Oh boy, Bar Prep practice {chuckle}.
Duty -- Every person has a duty to act as a reasonable and prudent person under the circumstances. This means that the person must do (or refrain from doing) some particular set of actions.For example, a person has a duty to drive with reasonable care, use headlights when they cannot see clearly, pay sufficient attention to the road, not pass when there are oncoming cars or other obstacles blocking the lane, etc.
As part of this, a person has the duty to obey applicable laws, statutes and ordinances. In the example above, the person also has statutory duties to obey the speed limit, maybe to use headlights when it's raining, not pass when there is a double-yellow line, etc. These statutory duties are defined by law, as opposed to the general duties which are defined by 'common sense'.
There are also some special duties, based on circumstances or special relationships, such as the duty of a landlord to a tentant, or fidiciary dutues of a trustee or guardian, or the duty of a common carrier (bus driver, taxi cab operator, etc).
Determination of what duties exist is a question of law.
Breach -- A person breaches their duty when they fail to act in accordance with that duty. This means doing something that the duty requires them not to do, or not doing something that the duty requires them to do. For example, passing across a double-yellow line where there are oncoming cars is both a breach of a statutory duty and of a general duty.
Determination of breach is a question of fact.
Actual Cause -- For a claim of negligence to succeed, the breach must actually be the cause of any harm that results. Actual causation is a question of physics, and is usually analyzed one of two ways, the most common being the "but for" test.
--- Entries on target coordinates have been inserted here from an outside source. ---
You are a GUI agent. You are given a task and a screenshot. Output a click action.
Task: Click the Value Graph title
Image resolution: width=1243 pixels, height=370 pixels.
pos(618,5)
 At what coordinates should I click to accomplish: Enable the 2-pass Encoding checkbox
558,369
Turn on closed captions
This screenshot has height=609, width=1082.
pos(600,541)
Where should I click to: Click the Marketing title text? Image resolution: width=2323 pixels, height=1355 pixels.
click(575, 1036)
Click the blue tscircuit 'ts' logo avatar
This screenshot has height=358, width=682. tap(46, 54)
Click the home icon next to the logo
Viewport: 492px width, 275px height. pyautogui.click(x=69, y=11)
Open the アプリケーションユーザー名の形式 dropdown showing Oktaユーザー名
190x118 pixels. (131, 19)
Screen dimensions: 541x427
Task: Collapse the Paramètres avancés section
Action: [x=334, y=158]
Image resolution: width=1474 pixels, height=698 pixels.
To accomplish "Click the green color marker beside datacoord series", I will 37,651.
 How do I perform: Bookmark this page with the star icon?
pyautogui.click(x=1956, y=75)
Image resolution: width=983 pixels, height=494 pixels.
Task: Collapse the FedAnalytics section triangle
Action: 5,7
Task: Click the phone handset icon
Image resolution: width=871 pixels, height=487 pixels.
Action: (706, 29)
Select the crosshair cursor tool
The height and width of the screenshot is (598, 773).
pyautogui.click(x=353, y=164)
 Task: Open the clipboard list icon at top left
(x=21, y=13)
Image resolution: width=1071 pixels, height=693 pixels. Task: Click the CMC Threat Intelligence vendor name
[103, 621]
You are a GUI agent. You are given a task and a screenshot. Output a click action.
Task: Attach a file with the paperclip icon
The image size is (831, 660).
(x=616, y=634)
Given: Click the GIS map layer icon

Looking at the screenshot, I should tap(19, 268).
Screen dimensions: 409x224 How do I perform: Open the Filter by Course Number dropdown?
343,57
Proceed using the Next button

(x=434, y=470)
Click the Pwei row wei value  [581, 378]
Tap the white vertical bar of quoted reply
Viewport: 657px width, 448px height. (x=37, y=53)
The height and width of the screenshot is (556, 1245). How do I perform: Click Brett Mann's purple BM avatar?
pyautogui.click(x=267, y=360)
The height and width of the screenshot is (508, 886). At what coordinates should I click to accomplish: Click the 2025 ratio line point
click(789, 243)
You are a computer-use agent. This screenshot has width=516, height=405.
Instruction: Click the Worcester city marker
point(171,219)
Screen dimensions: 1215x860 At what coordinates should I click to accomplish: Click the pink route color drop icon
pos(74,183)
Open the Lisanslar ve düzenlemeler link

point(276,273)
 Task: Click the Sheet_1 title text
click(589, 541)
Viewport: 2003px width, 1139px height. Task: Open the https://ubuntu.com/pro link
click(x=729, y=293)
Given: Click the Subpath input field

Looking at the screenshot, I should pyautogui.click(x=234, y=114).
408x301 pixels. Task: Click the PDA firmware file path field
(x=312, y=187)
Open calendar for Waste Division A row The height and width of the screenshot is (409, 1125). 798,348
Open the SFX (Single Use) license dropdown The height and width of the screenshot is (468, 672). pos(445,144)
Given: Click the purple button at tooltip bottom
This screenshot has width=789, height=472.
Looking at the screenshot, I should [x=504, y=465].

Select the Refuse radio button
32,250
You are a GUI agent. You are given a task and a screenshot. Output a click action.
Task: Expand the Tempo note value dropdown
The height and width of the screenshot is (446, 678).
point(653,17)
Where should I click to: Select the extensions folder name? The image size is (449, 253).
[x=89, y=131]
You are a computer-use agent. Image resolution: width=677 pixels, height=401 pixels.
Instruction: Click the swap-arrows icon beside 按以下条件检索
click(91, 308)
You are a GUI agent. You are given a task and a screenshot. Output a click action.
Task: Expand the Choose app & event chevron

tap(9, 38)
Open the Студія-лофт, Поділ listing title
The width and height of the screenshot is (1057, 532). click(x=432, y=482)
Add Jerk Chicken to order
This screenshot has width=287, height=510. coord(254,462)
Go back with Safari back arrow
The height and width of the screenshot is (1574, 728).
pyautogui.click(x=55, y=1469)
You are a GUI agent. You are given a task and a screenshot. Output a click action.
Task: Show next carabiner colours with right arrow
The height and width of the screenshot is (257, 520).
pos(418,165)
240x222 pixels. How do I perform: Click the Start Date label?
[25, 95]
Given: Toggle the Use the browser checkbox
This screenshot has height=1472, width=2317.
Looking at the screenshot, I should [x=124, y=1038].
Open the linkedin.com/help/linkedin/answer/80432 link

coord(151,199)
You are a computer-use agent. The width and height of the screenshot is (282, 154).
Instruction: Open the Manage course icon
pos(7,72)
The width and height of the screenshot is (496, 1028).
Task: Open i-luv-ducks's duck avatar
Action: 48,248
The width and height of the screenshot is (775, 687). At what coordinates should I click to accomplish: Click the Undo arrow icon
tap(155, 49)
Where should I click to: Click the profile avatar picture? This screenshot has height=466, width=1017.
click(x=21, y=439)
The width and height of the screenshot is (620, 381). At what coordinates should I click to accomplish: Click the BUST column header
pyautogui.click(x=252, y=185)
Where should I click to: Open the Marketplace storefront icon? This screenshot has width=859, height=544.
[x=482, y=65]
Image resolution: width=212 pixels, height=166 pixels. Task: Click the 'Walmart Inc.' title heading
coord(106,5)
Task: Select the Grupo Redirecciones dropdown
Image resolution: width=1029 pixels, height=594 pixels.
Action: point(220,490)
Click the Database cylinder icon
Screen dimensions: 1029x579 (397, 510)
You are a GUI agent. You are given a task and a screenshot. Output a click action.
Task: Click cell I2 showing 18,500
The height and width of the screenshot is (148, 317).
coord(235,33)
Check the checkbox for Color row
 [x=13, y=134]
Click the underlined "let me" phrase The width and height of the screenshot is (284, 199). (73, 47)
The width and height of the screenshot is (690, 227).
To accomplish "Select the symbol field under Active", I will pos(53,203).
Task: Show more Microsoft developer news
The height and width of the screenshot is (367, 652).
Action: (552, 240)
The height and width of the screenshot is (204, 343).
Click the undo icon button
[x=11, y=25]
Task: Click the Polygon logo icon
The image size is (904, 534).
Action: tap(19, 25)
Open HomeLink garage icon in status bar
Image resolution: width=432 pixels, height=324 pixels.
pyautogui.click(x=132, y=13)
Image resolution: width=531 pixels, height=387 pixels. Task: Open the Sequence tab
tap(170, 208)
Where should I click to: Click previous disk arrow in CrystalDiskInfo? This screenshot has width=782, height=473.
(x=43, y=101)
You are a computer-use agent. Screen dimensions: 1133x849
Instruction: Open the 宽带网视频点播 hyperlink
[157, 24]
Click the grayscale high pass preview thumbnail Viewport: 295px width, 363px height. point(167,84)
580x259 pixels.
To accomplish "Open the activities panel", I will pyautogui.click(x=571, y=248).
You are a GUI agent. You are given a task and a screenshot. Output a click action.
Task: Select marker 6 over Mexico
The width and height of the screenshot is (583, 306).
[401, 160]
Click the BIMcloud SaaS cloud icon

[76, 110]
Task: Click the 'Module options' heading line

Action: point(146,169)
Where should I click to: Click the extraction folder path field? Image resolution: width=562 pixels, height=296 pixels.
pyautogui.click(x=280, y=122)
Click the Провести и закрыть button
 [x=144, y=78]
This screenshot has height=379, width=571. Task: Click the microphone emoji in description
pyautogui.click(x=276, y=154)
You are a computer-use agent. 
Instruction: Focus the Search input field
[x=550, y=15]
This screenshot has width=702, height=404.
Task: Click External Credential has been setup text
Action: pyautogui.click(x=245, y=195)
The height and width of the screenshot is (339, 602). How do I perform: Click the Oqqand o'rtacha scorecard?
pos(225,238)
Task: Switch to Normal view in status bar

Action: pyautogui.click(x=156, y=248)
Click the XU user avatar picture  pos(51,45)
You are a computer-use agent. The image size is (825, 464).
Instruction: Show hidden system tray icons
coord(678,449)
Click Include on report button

The question is: "but for" the breach, would the event have occurred? For example, if I leave a axe lying on my front yard, and an adult comes along, picks up the axe, and goes across town to kill someone, then 'but for' my leaving the axe there, that axe could not have been used in the murder. If I had duty to not leave axes lying around, and breached that duty by leaving my axe lying around, but for the breach, that victim would not have been killed by my axe.
There's also the issue where two different sources could have been the actual cause. For example, two vice-presidents are out hunting with a third friend. Both shoot and the friend is hit by one bullet. Which vice-president was the one who actually shot the friend? Summers v. Tice is a case that every law student remembers dealing with this situation.
Actual cause is a question of fact.
Proximate Cause -- Just being the actual cause is not enough. Proximate cause also requires that the outcome be a foreseeable (predictable, knowable) result of the breach. For example, if I forget and leave the axe on the front lawn, and during a storm a lightning bolt hits the axe and causes it to fly onto the street hitting a person, there is no way I could have predicted that would likely happen. Hence, the injury was not foreseeable, even though "but for" me leaving the axe there, the event wouldn't have happened. Thus I am not liable. However, if I leave the axe on the lawn, and a child comes along and cuts themself on the sharp edge, that is foreseeable and hence I would be liable (assuming all other elements are met).
The other exception to proximate cause is where there is a deliberate interevening act by someone. In the axe example above, where the adult stole the axe, then went across town to kill someone -- that deliberate intervening act by the axe murderer stops me from being liable for the victim's injuries. Generally, the criminal acts of another person are not considered foreseeable, because we have a reasonable expectation that other people would obey the law, and the courts favor that belief.
The exception to the exception is where we know that a person is likely to commit a criminal (or tortious) act. If I knew my neighbor was a dedicated axe murderer, who practiced axe murdering every Sunday, and that he had run out of axes, and I left my axe on the lawn knowing he could find it, then the outcome would be foreseable.
Proximate cause analysis is a question of law.
Damages -- finally, negligence requires that acutal harm result. Harm can be physical, emotional, monetary, loss of privileges, intereference with rights, etc. However, just the possibility of future harm is not sufficent.
These are the basic elements. There are also lots of weird special case exceptions and variants, and of course the laws of any individual state would be used in an actual lawsuit.